Anglican Communion Stories
Google the words “Anglican Communion” and you’ll find plenty of news stories, usually centered on controversies about the gender or sexual orientation of a person in a leadership position.
As a journalist for much of my life, I understand why such controversies are reported and, in fact, must be reported.
But those are stories about Church as an institution.
There’s another kind of “church” story, about Church as a movement of spirit. And that’s what you’ll find with Trinity Wall Street’s Anglican Communion Stories.
The idea came here at Trinity Wall Street in the late summer of 2008, immediately following the Lambeth Conference. Lambeth brings together, every ten years, bishops from the Anglican Communion, that network of churches with a membership of eighty million people spread out over 160 countries, on every continent except, as far as I know, Antarctica.
People in the Anglican Communion don’t all look the same, they speak scores of different languages and dialects, and their religious traditions have been shaped by unique historical experiences including, in many cases, colonialism.
Yet, every day, in all those diverse places, folks are working hard at ministries designed to bring a message of Christian hope to the world.
Trinity Wall Street’s Television and New Media Department made a commitment to travel across the Anglican Communion — gradually — and use our video camera to introduce people, and tell their stories.

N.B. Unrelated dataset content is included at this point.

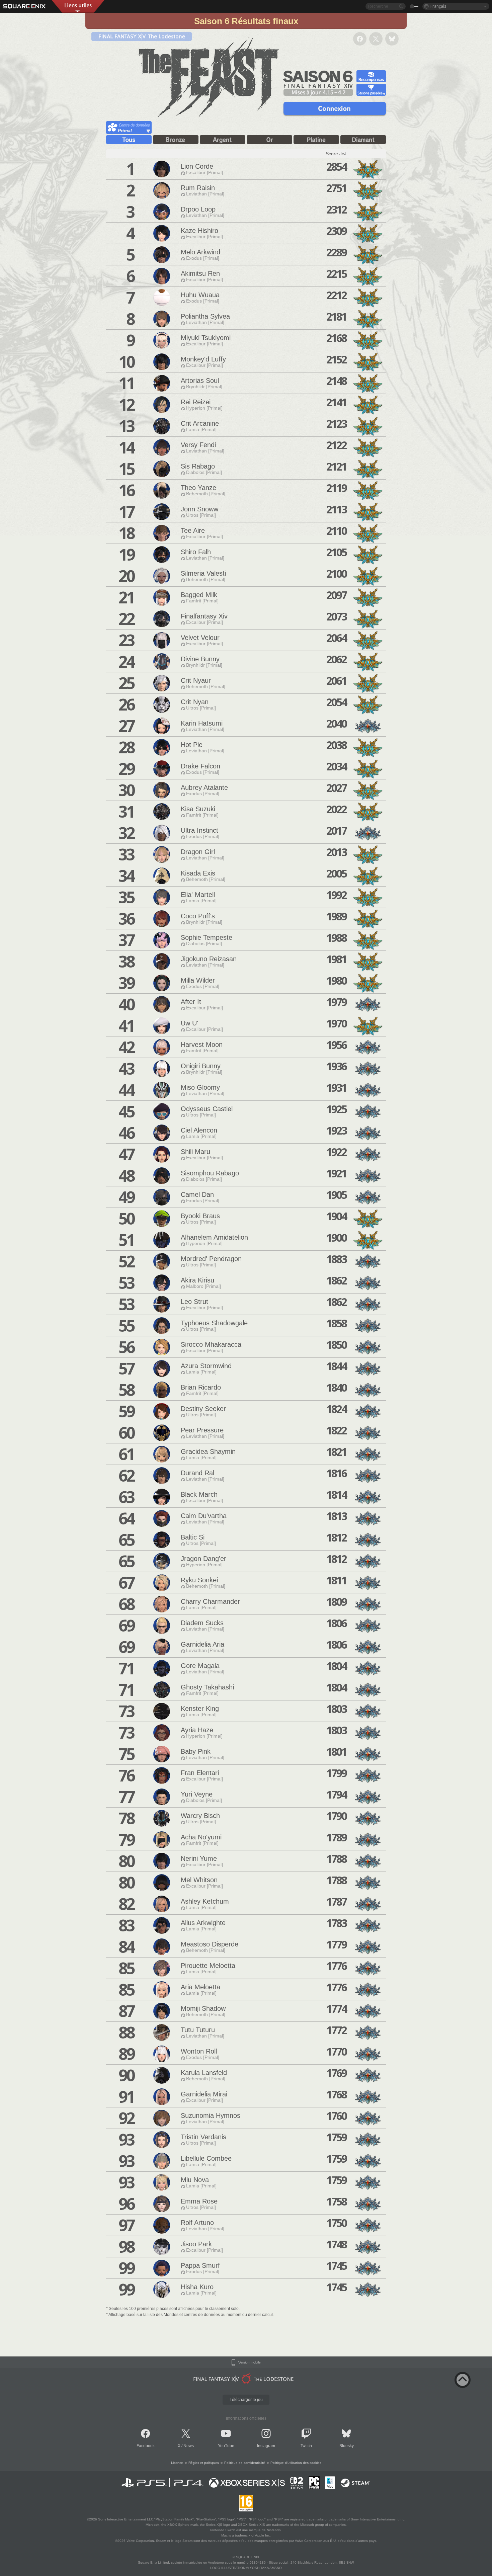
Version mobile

By the time you read this, my colleagues William Jarrett and Michael McGuinnes and I will have traveled more than forty-one thousand miles to accomplish that mission.
Already, there are seven segments available for viewing on the Trinity Wall Street website. We also plan to devote a column in each edition of Trinity News to a “behind-the-scenes” look at our journeys.
The stories come from Montevideo, Uruguay, and from the Great Plains of South Dakota; from Kumasi in the middle of Ghana to the Lower Ninth Ward of New Orleans.
We’ve met five young women who are living and farming together in California. We broke bread, including the Eucharist, with folks of a congregation in Eastern Kentucky, in the region usually referred to as Appalachia, who are making their church open and welcoming to gay, lesbian, and transgendered disciples.
One of our trips took us to the ancient heartland of the Anglican Church, London, England. But the focus of the story was hardly traditional.
We profiled the only Syrian-born Anglican priest on the planet, a man who is helping British Christians to cope in a society where their faith is no longer overwhelmingly dominant.
Trinity Wall Street’s Anglican Communion Stories are only marginally about what goes on inside church buildings, although we do try to provide a sense of the unique styles that people in different locales bring to their worship.
A more important goal is to provide a glimpse of the rich culture of a community, including music, food, transportation, and how that culture helps to define its service to others.
We also seek to demonstrate the tireless commitment of people to the work of the faith that guides them. Witnessing that commitment, often from folks who live with fewer creature comforts than most of us do, is always both inspiring and humbling.
Finally, we hope those who watch the Anglican Communion Stories will see opportunities to connect, whether in prayer, with financial support, or by adopting proven models of service for their own congregations.
I think these stories will give you a sense of excitement. I hope they also leave you with a feeling of solidarity with the people we introduce, either as fellow believers or simply as colleagues in the work of making a better world, a more abundant life, for all of creation.
Jim Melchiorre is senior producer for Trinity Television.